望潮亭通信

無常なる世界を見るは楽しかり

欧米主導の世界秩序

 1989年11月9日の夜、ドイツを東西に隔てていたベルリンの壁が人々の手により崩され、同年12月22日にルーマニアチャウシェスクの独裁統治が人々により打倒された。人々の自由などを求める動きは活発化し、東欧諸国は次々と体制転換を余儀なくされ、民主主義を基本とする体制へと移行した。

 ソ連も1991年12月に崩壊してロシアへと移行した。当時の中国は1989年6月の天安門事件を経て経済開放路線のもと、経済の急成長を続けていて、「豊かになれば民主化する」との期待が西側で広がっていた。共産主義諸国の相次ぐ体制崩壊で「人々には自由。政治は民主主義」という欧米由来の国家体制が体制間の競争に勝利したとの楽観論も現れた。

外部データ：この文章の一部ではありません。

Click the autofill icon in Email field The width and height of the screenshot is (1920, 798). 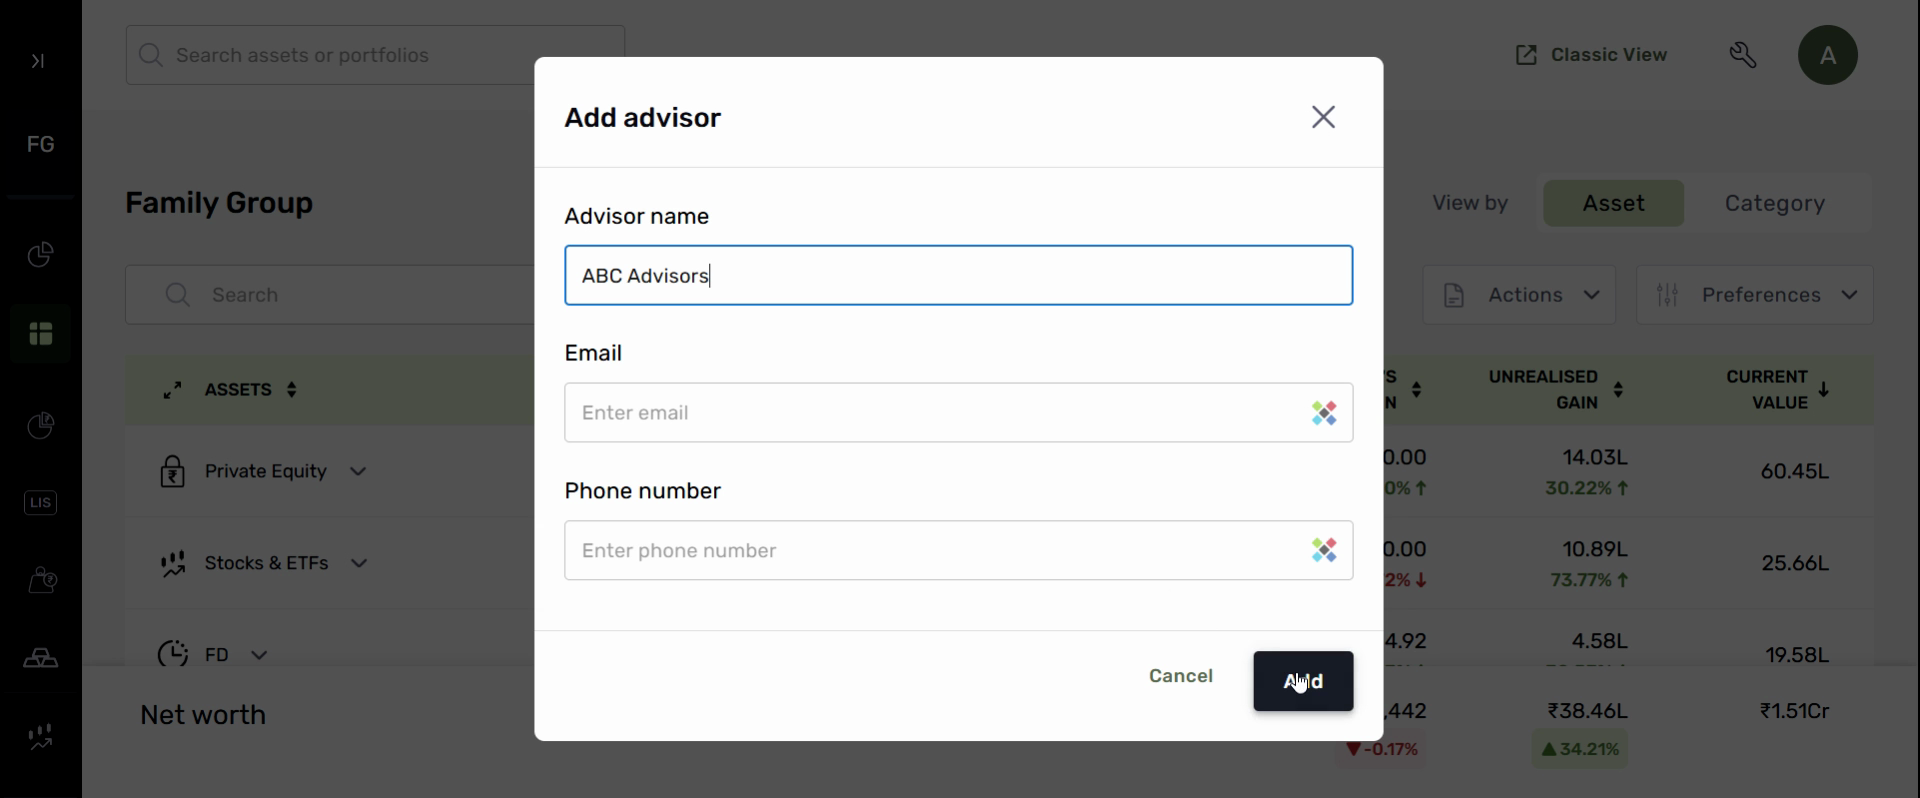point(1324,413)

 当時、「人々には自由。政治は民主主義。経済は資本主義」という欧米由来の国家体制の国以外に、豊かで政治的に安定している国はなく、米国などが「人々には自由。政治は民主主義。経済は資本主義」は普遍的であるとの主張を声高に続けていることなどもあってか、冷戦後の世界は欧米由来の価値観一色で塗られるとの見通しさえ出ていた。

 現在の世界は、中国が世界2位の経済大国になるとともに欧米の価値観を批判しつつ独自の価値観の主張を始め、一度は民主主義国に移行したロシアは権威主義の国家に先祖返りし、中東やアフリカなどの多くの破綻国家で武装勢力が権力を掌握するなど「人々には自由。政治は民主主義」に反する国家が続々と現れている。

 これらの現象が示すのは世界構造の大きな転換期だということだ。民主主義や自由、人権など西欧由来の価値観が普遍性を持たないという現実の中で、民主主義や自由、人権など西欧由来の主張が相対視され、「そういう考えもあるんだね」程度に冷ややかに見られる世界になったとも見える。民主主義などを掲げる欧米諸国の、それらを都合よく使い分ける二重基準の欺瞞性が明らかになり、普遍性だとの主張に説得力がなくなった結果でもあろう。

 政権の正当性に民主主義を装うことが必須だと考えられていた時代は冷戦終了後、長く続いたが、権威主義や独裁でも国家は成立し、中国のように豊かにもなることができると実証された。これは「人々には自由。政治は民主主義」が普遍的だとの欧米主導の世界秩序形成が崩壊し始めたことを示す。欧米主導の世界秩序が欧米に有利な構造であることに対する不満を各国が隠さなくなったともいえる。

 だが、欧米主導の世界秩序に代わる世界秩序の姿は見えず、諸国が対立し、時には武力をも辞さずに争う混乱の世界が現れてきた。自由や人権、民主主義などの理念に普遍性はあるのだが、世界の現実政治の中でその普遍性は色褪せた。各国が自己主張するだけの無秩序の世界では弱肉強食が基本となろう。もう一度、自由や人権、民主主義などの理念が普遍性を獲得するには、例えば、諸国を巻き込んだ大規模な戦争の惨禍を人類が体験する行程を経る必要があるのかもしれない。